An Example Request Through Our System
Since everything is a little easier to follow through an example, let’s walk through Ada trying to view her file. (1) Ada makes a request to get her file. This request will hit our API Gateway. The gateway handles many of the things like routing and auth. (2) The gateway will decide which service the request should go to, so it will route to the endpoint on one of our services that knows how to retrieve her file.
(3) This service has specified that this endpoint it protected triggering the PEP library to be called before the main endpoint gets executed. The PEP code knows how to turn the information from Ada’s request into a XACML request which it sends to the permissions service. The permissions service unpacks the request and attempts to match it against the policies it has access to. If it notices that the action attribute from the request (in this case file_view) matches the access attribute on the policy, it will execute the policy. The PDP runs through each rule in any matched policies. If, for example, the rule in the matched policy says that it should return Permit if Ada owns the file, the PDP will need to look up the file’s owner. (4) To look up the owner, it calls the specific PIP that knows how to do this. That PIP then calls whatever outside source it needs to in order to fetch the information. Once the information is fetched, the PDP will continue to evaluate the policy. (5) Once it reaches a decision, this decision is returned to the PEP. (6) If the decision is permit, Ada’s request will be allowed to continue through to the internal service. If the decision is deny, an error will be returned to Ada and she won’t be able to access her file. (7) Either the successful request response or the error will be returned to Ada.
Permissions can be complex and figuring out both what makes sense for your use-case as well as how to implement that solution can be challenging. Now you know a bit more about what ABAC is and what an ABAC solution looks like as a part of a microservice architecture. In a later post, I discuss how we evaluated build vs buy for our ABAC system, some things we considered and how we went about starting our project once we decided our course of action.

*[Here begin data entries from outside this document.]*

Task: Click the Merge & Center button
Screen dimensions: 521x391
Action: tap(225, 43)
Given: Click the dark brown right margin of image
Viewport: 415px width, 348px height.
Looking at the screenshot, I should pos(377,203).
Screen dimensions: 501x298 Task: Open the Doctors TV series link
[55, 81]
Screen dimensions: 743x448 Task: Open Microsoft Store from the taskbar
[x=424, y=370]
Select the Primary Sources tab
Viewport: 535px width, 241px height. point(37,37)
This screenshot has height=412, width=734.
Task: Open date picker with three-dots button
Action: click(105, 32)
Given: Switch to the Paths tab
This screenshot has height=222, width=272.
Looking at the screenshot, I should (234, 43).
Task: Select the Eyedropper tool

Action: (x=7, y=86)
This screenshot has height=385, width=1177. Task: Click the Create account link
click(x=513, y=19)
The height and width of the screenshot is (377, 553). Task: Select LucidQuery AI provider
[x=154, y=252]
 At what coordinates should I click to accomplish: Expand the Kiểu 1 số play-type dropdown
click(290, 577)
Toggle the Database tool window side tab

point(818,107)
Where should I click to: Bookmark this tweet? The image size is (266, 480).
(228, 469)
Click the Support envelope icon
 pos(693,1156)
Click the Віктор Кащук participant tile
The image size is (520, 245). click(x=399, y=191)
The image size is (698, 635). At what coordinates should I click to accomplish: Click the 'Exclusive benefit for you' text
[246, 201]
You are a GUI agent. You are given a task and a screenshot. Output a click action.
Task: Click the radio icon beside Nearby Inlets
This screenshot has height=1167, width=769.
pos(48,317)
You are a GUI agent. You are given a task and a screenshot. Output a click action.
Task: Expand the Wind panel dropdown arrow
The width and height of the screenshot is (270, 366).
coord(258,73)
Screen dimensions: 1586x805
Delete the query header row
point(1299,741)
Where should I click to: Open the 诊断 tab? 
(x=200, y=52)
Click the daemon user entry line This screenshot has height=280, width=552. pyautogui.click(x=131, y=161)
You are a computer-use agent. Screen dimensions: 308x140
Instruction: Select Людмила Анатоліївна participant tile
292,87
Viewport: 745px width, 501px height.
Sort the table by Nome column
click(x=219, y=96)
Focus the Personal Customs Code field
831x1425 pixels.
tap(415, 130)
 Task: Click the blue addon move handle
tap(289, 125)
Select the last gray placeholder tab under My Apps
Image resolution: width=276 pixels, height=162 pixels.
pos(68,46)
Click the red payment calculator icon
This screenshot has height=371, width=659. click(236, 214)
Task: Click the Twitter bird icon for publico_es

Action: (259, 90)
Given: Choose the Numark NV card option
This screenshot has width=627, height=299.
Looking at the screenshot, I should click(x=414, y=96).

This is a very high level and fast overview, but there are some great resources out there. If you want additional overviews, Wikipedia is a great place to start as is the NIST (National Institute of Standards and Technology) ABAC overview. For much more in depth explanations, NIST’s Guide to Attribute Based Access Control (ABAC) Definition and Considerations is very good. Several of the companies providing ABAC solutions also provide great overviews including Axiomatics and Jericho Systems.